Figure 5. Analysis of large fragment deletion mediated by Cas9 and Cas12a systems. (A) PCR screening for mutants. N, water as negative control; WT, wild-type as positive control. (B) Sanger sequencing for mutation confirmation. PAM sequences are highlighted in red, while gRNA sequences are highlighted in blue.

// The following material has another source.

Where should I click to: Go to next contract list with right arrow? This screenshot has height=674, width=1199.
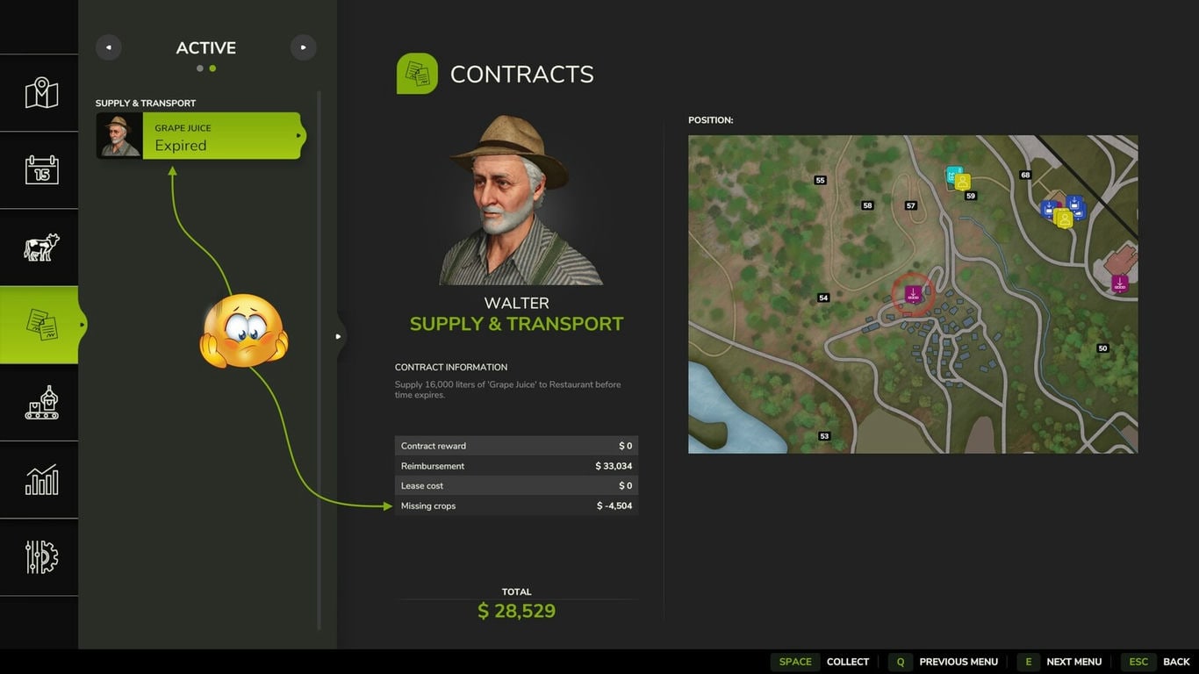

3.3 Deletion of a 100-kb fragment induced by CRISPR-Cas9 and Cas12a
Although we demonstrated deletion of large chromosomal segments up to approximately 40.5 kb within the vicinity of albA, we were unable to isolate larger deletions from 50 to 100 kb due to the presence of genes likely to be essential for growth and sporulation. When extending the study to larger regions, the transformation plates yielded no typical white spores with these constructs. To determine the capacity of this technique, we chose an alternative genomic region containing a NRPS (nonribosomal peptide synthase) gene cluster, which involves in synthesis of siderophores such as desmalonichrome and is presumed to be transcriptionally silent under certain cultivation conditions (Mo et al., 2016; Kwon et al., 2021). The NRPS cluster spans a total size of 97,809 bp. To target this region, we designed two vectors: Cas9 vector pGY177 and Cas12a vector pGY178, intended to induce deletions of 102.3 kb and 101.8 kb, respectively (Figure 6A). Following protoplast transformation, 20 colonies were randomly chosen from the transformation plate and transferred for single colony isolation of pGY177 and pGY178, respectively. As expected, no obvious phenotype was observed in isolated single colonies compared with the control. PCR genotyping indicated that four tested events from pGY177 exhibited PCR amplification, resulting in an editing efficiency of 20%, while only one event showed PCR amplification from pGY178, with an editing efficiency of 5% (Figures 6B, C). Sanger sequencing confirmed the large fragment deletions ranging in size from 102,228 to 102,249 bp in four edited events from pGY177 (Figure 6D). Interestingly, in addition to the large deletion, a 149 bp insertion was detected in event #1, and a 4 bp insertion was found in event #16. Additionally, a large sequence spanning 101,813 bp was excised via the Cas12a system in event #19 (Figure 6D). Taken together, these findings indicate that large genomic fragment deletions exceeding 100 kb can be efficiently achieved through CRISPR systems in A. niger.
Figure 6. CRISPR-Cas9 and Cas12a mediated 100-kb deletion in A. niger. (A) Diagram of selected target region for 100-kb deletion. (B) PCR screening for mutants. N, water as negative control; WT, wild type as positive control. (C) Editing efficiency of 100-kb deletion. (D) Sanger sequencing for mutation confirmation. PAM sequences are highlighted in red, gRNA sequences in blue, and insertions are marked in orange.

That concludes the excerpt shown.